Is atheism true? Can it be true that there is no God? You decide as you consider Alwin Plantinga’s Ontological Argument, consider I Don’t Have Enough Faith to Be an Atheist, and my series of arguments: Time to Think – about the existence of God. (YouTube and Blog). Buddhism, Hinduism, and other Eastern Religions are not rational but based on subjective experiences. Muslimism is in part rational, e.g., the existence of a Creator, but the origin of this religion, the ethics as taught in the Koran as well as the reliability of ancient scripts raise serious questions yet are not allowed to be criticized.

It should be clear that all religions might superficially be the same in some minor ways but fundamentally very different. So different, so contradictive, that only one can be true.

Christianity is open to scrutiny on every level and can rationality be defended. Most importantly The Facts About the Resurrection of Christ on which Christianity stands or falls.
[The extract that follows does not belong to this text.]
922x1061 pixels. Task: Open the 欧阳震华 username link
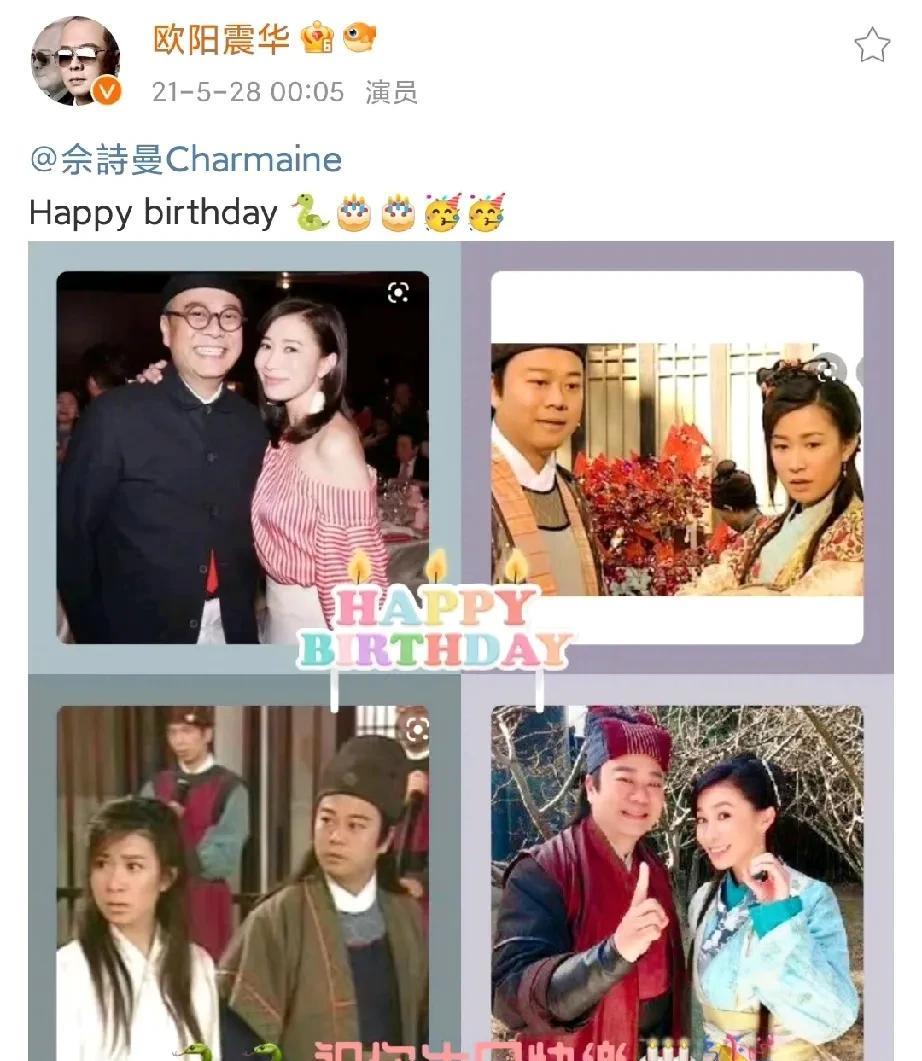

Is atheism open to scrutiny? Not really, because atheists rarely make positive statements about the non-existence of God, and neither ever present good arguments that God does not exist. They only try to refute the arguments for God’s existence or argue that He is not necessary to explain the universe but seldom present any positive arguments that He does not exist or present answers for why is there something rather nothing, what caused the universe, how and why the extreme fine-tuning of the universe for life, the integrated informational complexity of DNA (digital coding) that points to a Mind, what is evil, and the explanation for objective morality?  Except often explanations that are pure speculative theories e.g., the multiverse (for the fine-tuning) or the oscillating universe theory or cyclical universe proposes that the universe expands and contracts indefinitely (for the cause of the universe.)

Only Christianity as the truth of our existence, can be experienced, can rationally be defended, and is factually testable.

My personal experience: ‘The radical change that took place in my heart was not from a rational decision but in response to an overwhelming Love that became rational’

Which truth about our existence is more plausible? Atheism, Christianity, or one or all of the known world religions? You decide.